→ Task statement
Which lines of the data below contain "Sign"? Please show them all.

→ Records to use
*** Begin section ***
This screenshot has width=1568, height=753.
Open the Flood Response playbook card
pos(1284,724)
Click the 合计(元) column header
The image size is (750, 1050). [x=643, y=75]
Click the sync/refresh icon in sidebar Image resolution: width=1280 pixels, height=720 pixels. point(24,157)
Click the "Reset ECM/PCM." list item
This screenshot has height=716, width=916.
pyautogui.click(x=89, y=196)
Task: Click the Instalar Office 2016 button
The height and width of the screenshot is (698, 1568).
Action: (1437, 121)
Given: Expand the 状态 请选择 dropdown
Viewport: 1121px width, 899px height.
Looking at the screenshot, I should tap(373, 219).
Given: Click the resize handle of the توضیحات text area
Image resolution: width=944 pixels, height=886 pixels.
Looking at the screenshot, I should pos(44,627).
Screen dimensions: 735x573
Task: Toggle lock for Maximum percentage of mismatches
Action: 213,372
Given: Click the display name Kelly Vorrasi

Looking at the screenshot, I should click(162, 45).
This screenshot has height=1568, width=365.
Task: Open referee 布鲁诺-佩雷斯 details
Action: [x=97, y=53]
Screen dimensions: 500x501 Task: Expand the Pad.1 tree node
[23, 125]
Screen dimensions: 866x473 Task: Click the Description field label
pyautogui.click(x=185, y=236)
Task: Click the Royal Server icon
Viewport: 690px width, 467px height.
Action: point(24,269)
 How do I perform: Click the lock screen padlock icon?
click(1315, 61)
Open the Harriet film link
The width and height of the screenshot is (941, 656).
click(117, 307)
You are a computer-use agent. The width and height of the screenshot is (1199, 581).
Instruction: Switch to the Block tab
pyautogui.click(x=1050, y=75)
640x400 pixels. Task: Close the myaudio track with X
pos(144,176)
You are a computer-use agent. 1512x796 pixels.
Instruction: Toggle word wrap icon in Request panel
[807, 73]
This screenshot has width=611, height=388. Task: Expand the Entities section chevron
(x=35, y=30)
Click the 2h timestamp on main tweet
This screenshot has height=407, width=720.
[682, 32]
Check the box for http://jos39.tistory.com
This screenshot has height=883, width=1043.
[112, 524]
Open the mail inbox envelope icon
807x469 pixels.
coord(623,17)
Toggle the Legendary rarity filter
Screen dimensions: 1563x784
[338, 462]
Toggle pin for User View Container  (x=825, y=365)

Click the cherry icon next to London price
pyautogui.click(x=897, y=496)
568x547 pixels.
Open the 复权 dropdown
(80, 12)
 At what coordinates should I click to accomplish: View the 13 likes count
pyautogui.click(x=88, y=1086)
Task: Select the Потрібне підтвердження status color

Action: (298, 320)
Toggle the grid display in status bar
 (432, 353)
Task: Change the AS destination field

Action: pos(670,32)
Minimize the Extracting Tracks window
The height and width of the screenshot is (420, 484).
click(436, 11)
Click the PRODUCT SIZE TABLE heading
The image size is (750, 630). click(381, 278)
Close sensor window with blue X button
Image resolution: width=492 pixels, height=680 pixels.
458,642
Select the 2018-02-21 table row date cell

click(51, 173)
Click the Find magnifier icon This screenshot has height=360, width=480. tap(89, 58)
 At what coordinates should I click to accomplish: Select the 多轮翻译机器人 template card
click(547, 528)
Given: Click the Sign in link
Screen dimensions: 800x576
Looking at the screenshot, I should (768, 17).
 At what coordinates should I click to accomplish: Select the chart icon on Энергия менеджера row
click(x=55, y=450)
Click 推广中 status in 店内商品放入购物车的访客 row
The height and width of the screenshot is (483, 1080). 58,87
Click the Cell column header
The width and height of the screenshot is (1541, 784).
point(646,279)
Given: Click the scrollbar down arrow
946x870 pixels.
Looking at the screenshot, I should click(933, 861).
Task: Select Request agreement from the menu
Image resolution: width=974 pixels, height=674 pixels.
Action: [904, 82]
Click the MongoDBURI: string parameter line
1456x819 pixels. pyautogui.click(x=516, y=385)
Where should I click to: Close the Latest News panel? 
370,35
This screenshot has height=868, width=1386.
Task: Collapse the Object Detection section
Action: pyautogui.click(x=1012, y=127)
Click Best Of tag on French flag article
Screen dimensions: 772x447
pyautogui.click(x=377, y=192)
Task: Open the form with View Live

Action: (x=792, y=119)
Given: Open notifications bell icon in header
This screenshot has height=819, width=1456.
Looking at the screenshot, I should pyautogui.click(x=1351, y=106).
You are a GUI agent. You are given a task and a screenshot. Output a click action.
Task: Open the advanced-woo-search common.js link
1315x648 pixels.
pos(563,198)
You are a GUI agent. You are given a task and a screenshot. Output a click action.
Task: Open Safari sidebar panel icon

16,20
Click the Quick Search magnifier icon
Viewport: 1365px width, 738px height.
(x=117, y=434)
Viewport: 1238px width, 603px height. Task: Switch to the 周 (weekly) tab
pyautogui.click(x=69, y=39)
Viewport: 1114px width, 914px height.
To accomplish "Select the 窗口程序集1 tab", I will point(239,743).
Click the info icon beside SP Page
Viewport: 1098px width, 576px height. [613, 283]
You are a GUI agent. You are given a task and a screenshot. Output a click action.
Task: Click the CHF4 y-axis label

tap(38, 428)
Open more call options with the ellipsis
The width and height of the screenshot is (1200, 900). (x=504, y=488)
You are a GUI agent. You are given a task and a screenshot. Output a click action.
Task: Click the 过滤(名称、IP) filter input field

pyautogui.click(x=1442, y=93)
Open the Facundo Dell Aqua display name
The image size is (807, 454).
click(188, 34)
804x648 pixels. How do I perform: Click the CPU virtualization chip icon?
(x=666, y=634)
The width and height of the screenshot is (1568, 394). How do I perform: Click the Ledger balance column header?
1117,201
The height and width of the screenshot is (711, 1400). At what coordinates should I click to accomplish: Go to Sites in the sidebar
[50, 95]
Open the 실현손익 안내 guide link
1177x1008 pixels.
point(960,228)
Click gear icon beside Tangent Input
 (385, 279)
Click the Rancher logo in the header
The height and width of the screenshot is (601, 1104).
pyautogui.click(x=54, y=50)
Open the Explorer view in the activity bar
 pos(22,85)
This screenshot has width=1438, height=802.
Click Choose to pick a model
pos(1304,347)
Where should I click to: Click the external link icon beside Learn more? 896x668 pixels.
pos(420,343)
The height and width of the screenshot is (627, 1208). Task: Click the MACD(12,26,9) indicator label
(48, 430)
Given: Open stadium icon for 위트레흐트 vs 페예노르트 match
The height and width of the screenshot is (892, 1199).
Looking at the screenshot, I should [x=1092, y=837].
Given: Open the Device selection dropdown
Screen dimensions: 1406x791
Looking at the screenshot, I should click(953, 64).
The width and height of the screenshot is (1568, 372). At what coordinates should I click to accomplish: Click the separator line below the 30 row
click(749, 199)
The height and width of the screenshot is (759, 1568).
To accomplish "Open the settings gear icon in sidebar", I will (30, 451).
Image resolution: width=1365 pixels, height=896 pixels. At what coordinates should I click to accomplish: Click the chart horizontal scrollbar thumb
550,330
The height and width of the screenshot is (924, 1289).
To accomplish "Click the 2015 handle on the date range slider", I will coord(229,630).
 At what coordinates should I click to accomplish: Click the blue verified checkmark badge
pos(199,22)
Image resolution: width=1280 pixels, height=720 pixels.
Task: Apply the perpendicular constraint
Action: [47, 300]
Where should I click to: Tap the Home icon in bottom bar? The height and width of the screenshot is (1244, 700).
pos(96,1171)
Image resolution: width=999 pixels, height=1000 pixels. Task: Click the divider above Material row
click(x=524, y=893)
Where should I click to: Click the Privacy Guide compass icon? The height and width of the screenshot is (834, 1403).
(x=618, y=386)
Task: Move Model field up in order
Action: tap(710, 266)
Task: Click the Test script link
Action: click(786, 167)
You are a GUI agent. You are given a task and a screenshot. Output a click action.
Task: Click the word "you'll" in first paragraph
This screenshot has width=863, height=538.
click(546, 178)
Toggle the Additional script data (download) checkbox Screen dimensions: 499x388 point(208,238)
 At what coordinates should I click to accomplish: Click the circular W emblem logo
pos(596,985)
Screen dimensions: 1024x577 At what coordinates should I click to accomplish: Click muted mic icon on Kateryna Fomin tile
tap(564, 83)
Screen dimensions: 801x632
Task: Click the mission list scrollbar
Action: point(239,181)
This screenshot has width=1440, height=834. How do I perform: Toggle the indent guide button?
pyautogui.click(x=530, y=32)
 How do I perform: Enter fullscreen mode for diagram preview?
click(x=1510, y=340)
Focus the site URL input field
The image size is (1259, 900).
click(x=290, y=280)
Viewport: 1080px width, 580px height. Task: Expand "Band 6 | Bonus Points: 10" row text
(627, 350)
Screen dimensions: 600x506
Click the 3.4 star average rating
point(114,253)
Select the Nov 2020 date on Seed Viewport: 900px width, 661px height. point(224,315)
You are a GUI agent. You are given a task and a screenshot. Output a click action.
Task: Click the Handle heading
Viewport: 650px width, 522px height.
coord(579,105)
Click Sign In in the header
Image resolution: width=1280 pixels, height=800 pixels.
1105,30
*** End section ***
→ Answer section
Given: Click the Sign in link
Click Sign In in the header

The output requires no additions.